## Supplied text:
/---
I would say that we are fairly optimistic about it, to be honest. I think we're still at an early stage of having some of those discussions, but we actually think it creates a considerable amount of opportunity for certainly our company and candidly, for the province as a whole. What we are seeing -- and when I think of the opportunity, I'm thinking of it, to be honest, less east-west, more north-south, to be candid. We think that load growth requirements in the Pacific Northwest into the Rocky Mountain states, frankly, all the way down to the Desert Southwest and even California will remain high. We think that reliability will continue to be a real priority in that part of the world. I think the ability to build new firming generation kind of in the western part of the continent will remain challenged, I think, at times, as will transmission generally to move it around.
So we actually see an opportunity in Alberta, not just to kind of meet the ongoing needs for data center demand, certainly from a Canadian perspective, but also to be a bit of a reliability agent, if I can use that term, for kind of the WEC ideally as kind of an opportunity set that we're seeing. So look, it's going to take work and investment to be able to see that come through. But I know I'm excited about it.
And I think, Joel, that it weighs heavily on the three new plants even that we're working to develop. So maybe your thoughts.
Yes. No, Pat, I agree with John. It's an exciting opportunity for us here that we can use existing generation in interim and then a real possibility here for new generation going forward, whether it's east-west or North-South, what we see in our neighboring jurisdictions, again, is a need for firming power. a growing one, actually. growing one. And what I really like here, too, is that you've got strong policy support here within the province to be kind of an energy superpower where we could see additional gas generation being developed in the province for export to neighboring markets. So we see it as a very exciting opportunity.
I'd say as a bridge though, again, using our existing generation will be very important to that to the extent that we see opportunities in the future.
Yes, it's an important thrust, I think, Patrick.
\---
## Work instruction:
Revise the passage on Alberta's power opportunity by reproducing the part that opens with "I would say" and closes with "move it around.", substituting "demand growth" for "load growth". The rows after this text are not needed.

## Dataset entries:
/---
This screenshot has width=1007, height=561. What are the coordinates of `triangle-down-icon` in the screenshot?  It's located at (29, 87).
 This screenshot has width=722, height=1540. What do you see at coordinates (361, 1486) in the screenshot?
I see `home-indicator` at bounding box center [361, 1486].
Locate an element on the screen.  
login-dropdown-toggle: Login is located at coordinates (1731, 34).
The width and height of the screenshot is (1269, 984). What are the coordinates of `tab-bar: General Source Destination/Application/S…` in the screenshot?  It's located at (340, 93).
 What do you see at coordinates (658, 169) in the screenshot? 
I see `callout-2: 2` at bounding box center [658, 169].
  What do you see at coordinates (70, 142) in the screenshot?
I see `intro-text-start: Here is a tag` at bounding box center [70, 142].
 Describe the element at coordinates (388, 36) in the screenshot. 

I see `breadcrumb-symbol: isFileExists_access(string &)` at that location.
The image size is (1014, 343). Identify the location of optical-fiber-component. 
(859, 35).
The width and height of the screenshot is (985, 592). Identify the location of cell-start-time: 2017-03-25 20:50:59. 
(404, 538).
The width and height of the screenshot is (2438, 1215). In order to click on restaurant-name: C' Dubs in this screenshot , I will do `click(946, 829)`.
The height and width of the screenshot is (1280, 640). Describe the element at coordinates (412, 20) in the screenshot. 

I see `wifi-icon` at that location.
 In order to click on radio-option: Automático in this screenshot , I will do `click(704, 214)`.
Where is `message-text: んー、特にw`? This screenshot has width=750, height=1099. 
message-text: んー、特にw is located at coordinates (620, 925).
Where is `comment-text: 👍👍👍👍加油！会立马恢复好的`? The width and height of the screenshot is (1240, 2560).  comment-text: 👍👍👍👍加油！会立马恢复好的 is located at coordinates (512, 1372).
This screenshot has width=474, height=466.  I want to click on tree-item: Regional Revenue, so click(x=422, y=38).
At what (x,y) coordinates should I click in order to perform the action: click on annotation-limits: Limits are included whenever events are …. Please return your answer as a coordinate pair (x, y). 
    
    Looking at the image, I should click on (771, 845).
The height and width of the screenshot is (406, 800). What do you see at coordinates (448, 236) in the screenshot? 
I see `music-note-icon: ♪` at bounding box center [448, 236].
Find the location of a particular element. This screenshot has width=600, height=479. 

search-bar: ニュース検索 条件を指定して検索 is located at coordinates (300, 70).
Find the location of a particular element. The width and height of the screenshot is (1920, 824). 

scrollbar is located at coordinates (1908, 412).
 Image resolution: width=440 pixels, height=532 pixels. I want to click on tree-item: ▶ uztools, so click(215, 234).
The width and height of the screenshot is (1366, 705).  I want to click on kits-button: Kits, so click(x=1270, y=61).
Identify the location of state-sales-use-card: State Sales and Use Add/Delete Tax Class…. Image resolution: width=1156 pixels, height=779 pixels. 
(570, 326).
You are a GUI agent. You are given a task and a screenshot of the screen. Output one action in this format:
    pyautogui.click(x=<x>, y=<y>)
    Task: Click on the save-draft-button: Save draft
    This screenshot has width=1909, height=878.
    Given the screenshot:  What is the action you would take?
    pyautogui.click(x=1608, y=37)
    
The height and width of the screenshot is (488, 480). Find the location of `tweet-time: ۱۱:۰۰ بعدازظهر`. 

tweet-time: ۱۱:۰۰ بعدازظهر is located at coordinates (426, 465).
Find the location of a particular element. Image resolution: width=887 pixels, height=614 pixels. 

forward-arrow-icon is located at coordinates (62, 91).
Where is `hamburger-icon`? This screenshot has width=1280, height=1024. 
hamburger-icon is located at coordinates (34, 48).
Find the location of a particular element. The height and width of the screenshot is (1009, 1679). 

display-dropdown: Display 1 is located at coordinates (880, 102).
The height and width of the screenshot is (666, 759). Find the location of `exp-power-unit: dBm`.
\---
## Reply to the exercise:
I would say that we are fairly optimistic about it, to be honest. I think we're still at an early stage of having some of those discussions, but we actually think it creates a considerable amount of opportunity for certainly our company and candidly, for the province as a whole. What we are seeing -- and when I think of the opportunity, I'm thinking of it, to be honest, less east-west, more north-south, to be candid. We think that demand growth requirements in the Pacific Northwest into the Rocky Mountain states, frankly, all the way down to the Desert Southwest and even California will remain high. We think that reliability will continue to be a real priority in that part of the world. I think the ability to build new firming generation kind of in the western part of the continent will remain challenged, I think, at times, as will transmission generally to move it around.